-------- READING PASSAGE

Tap to Read ➤

Types of Bacterial Infections

Leena Palande
Pathogenic bacteria can destroy the health of an individual significantly. Prompt medication helps control and prevent various types of bacterial infections. This story provides information on different types of bacteria and common bacterial diseases. Read on to know easy ways to boost your immune system.
Bacteria is a type of microbe which can cause different types of diseases. Most bacteria are harmless, and some are even helpful in digestion of food. But harmful types of bacteria can make you feel extremely unwell. Harmful bacteria multiply at lightening speed, and release toxins that can damage tissues considerably. When bacteria make us feel ill, the condition is termed as 'bacterial infection'. Different types of bacteria can lead to different types of diseases. Infections can be internal or external.

Common Infection Causing Bacteria

  • E. coli
  • Neisseria gonorrhoeae, commonly known as gonococci (plural), or gonococcus (singular)
  • Listeria monocytogenes
  • Salmonella bongori and Salmonella enterica
  • Staphylococcus bacteria
  • Streptococcus
Typhoid, urinary tract infections (UTI's), and strep throat are common bacterial infections. The bacteria can be inhaled or ingested. Bacteria can gain entry to your insides through a break in the skin as well. If bacteria form a parasitic association with other organisms, they are classified as pathogens.
A huge pathogenic bacteria list, and a huge list of pathogenic diseases show how these bacteria are a major cause of infection and diseases, and how they are responsible for human death.

Common Bacterial Infections

  • Acne: Skin infection, pimples on skin.
  • Stomach Infection: Food poisoning caused by E. coli, Salmonella.
  • Leprosy: Mycobacterium leprae causes chronic skin infection resulting in disfiguring, skin sores, nerve damage, and progressive debilitation.
  • Cellulitis: Infection in the deepest layer of the skin, a red, hot, irritated, and painful skin rash commonly found on face and legs.
  • Tonsillitis: Throat feels like sandpaper.
  • Eye Stye: Crusty eyelids, or swollen, painful, bumpy, lumpy, cyst like growth on the eyelid caused by Staph bacteria.
  • Pneumonia: Lung infection, or inflammation accompanied by cough, high fever, chills, and rapid breathing.
  • Tuberculosis: Lung infection causing a bad cough, resulting in weight loss and weakness.
  • Staph infections: Skin infection, or invasive infection causing endocarditis (inflammation of the inner layer of the heart, the endocardium), or blood poisoning. In worst cases, it can result in meningitis and septicemia.
  • Lyme Disease: This disease is transmitted to humans by the black legged tick. 
The infection may result in skin rash, fever, fatigue, stiff neck, and body ache. Untreated lyme disease may lead to swollen and painful joints, ending up in arthritis.
Bronchitis, vaginosis, and sinus infection are some other examples of infections caused by bacteria. This list is definitely not all-inclusive.

----------------
-------- PROVIDED DATA

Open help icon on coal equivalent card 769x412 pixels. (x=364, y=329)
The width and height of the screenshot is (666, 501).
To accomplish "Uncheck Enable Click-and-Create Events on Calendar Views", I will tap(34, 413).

----------------

- [ACTIVITIES]
a. Rewrite the part of the passage on bacterial infections starting at "Common Infection Causing" and ending at "classified as pathogens.", with "inhaled" changed to "breathed in".
b. Write the next part of the passage on bacterial infections, beginning after its last sentence.

- [LIST OF ANSWERS]
a.
Common Infection Causing Bacteria

  • E. coli
  • Neisseria gonorrhoeae, commonly known as gonococci (plural), or gonococcus (singular)
  • Listeria monocytogenes
  • Salmonella bongori and Salmonella enterica
  • Staphylococcus bacteria
  • Streptococcus
Typhoid, urinary tract infections (UTI's), and strep throat are common bacterial infections. The bacteria can be breathed in or ingested. Bacteria can gain entry to your insides through a break in the skin as well. If bacteria form a parasitic association with other organisms, they are classified as pathogens.

b.
Use of Antibiotics

Numerous types of bacterium are out there, creating their own brand of havoc. Usually, bacterial infections are treated with antibiotics that are specifically designed for the particular infectious bacteria. Different types of infections are caused by different types of bacteria, so you should not take antibiotics without consulting your physician.
Many risk factors are involved in use of antibiotics. In order to maintain your health, antibiotics should be used sparingly. Raw garlic, wild indigo, yogurt, tea tree oil, colloidal silver are some examples of "natural" antibiotics which can battle bacteria.

Boosting the Immune System

Your immune system is naturally strong enough, and it can minimize an overgrowth of harmful bacteria. Vaccination protects you against infectious diseases caused by microbes like bacteria and viruses. It strengthens your immune system. You can boost the immune system by consuming nutrients through a homeostasis promoting diet.
Regular exercise helps enhance the function of the immune system. Stress has become an inevitable part of modern life which leads to hormone imbalance and various diseases. Exercise helps maintain hormonal balance.
In some cases, use of antibiotics can be lifesaving, for example, pneumonia was a notable cause of death in the elderly, a few years back, but antibiotics have helped improve the survival rate for pneumonia. Along with malnutrition, high stress levels, having a genetic predisposition to bacterial infection, and being very young or very old are some other risk factors for bacterial infections.
Invasion of the body by pathogenic bacteria, and their multiplication can result in serious, even life-threatening complications, such as sepsis, kidney failure, toxic shock syndrome, and death. Some medications, like corticosteroids, can suppress the body's natural immune response, and can make you contract bacterial diseases. So, you need to take medications cautiously.
Disclaimer: This story is for informative purposes only and should not be substituted for the advice of a medical professional.